Top of TASK DATA

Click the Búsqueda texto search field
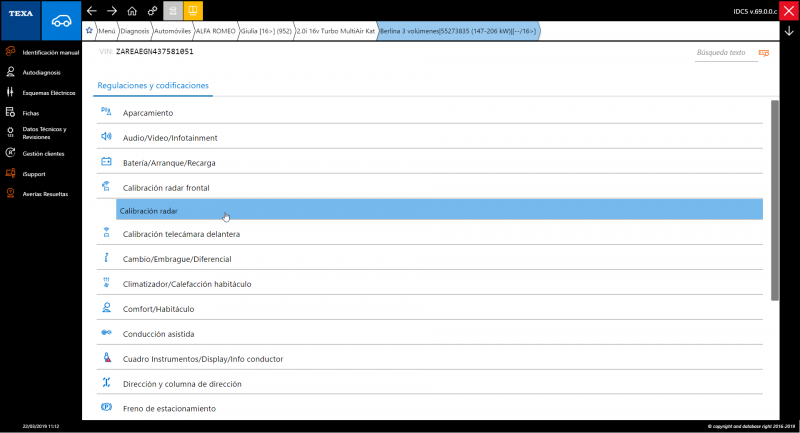This screenshot has width=800, height=433. pos(721,52)
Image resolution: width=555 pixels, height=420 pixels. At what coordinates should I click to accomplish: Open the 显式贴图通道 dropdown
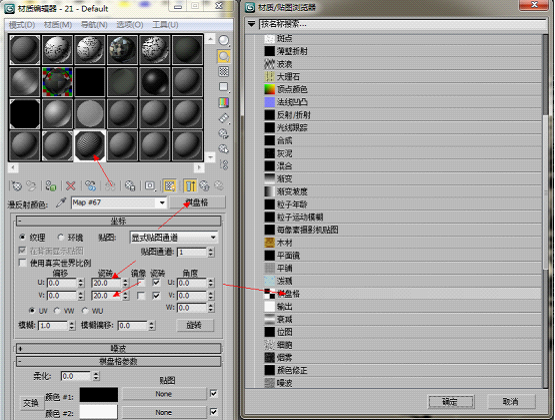point(174,237)
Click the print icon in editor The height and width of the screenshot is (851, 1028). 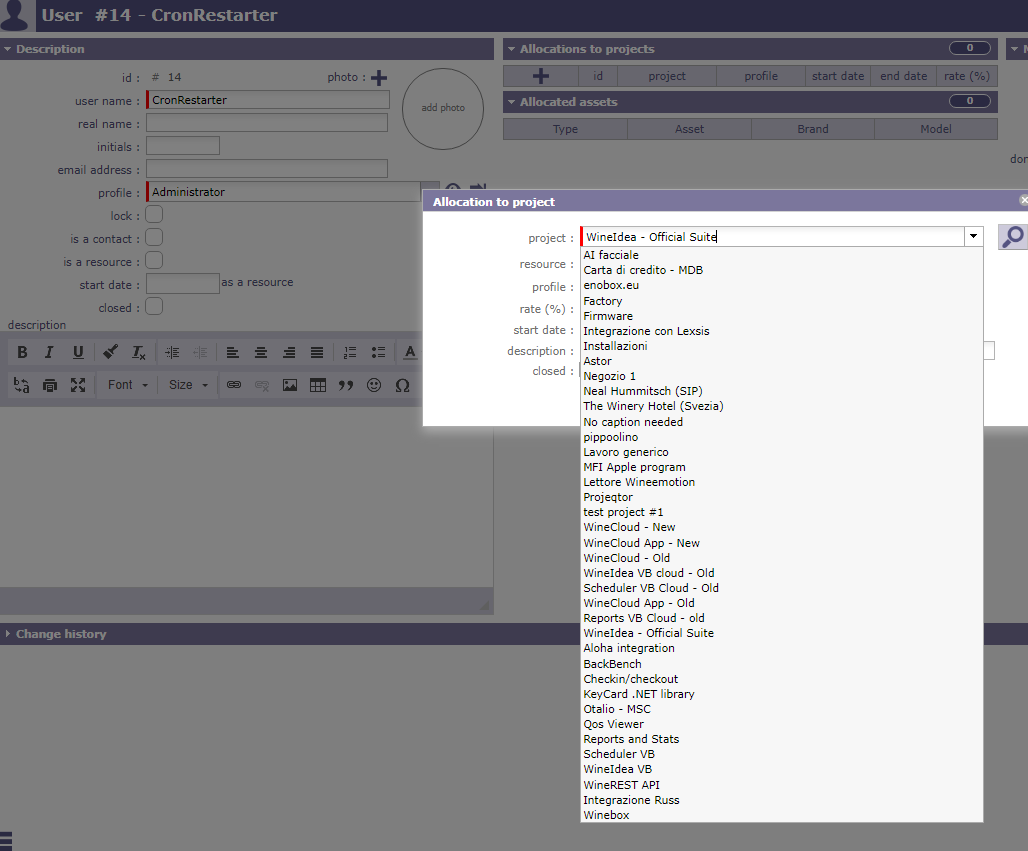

Bottom of TASK DATA

- _PROBLEM DESCRIPTION_
Although the records contain pictures, only their text should be repeated, exactly as it appears.

- _TASK OUTPUT_
Click the Búsqueda texto search field
This screenshot has width=800, height=433. pos(721,52)
Image resolution: width=555 pixels, height=420 pixels. At what coordinates should I click to accomplish: Open the 显式贴图通道 dropdown
point(174,237)
Click the print icon in editor The height and width of the screenshot is (851, 1028). 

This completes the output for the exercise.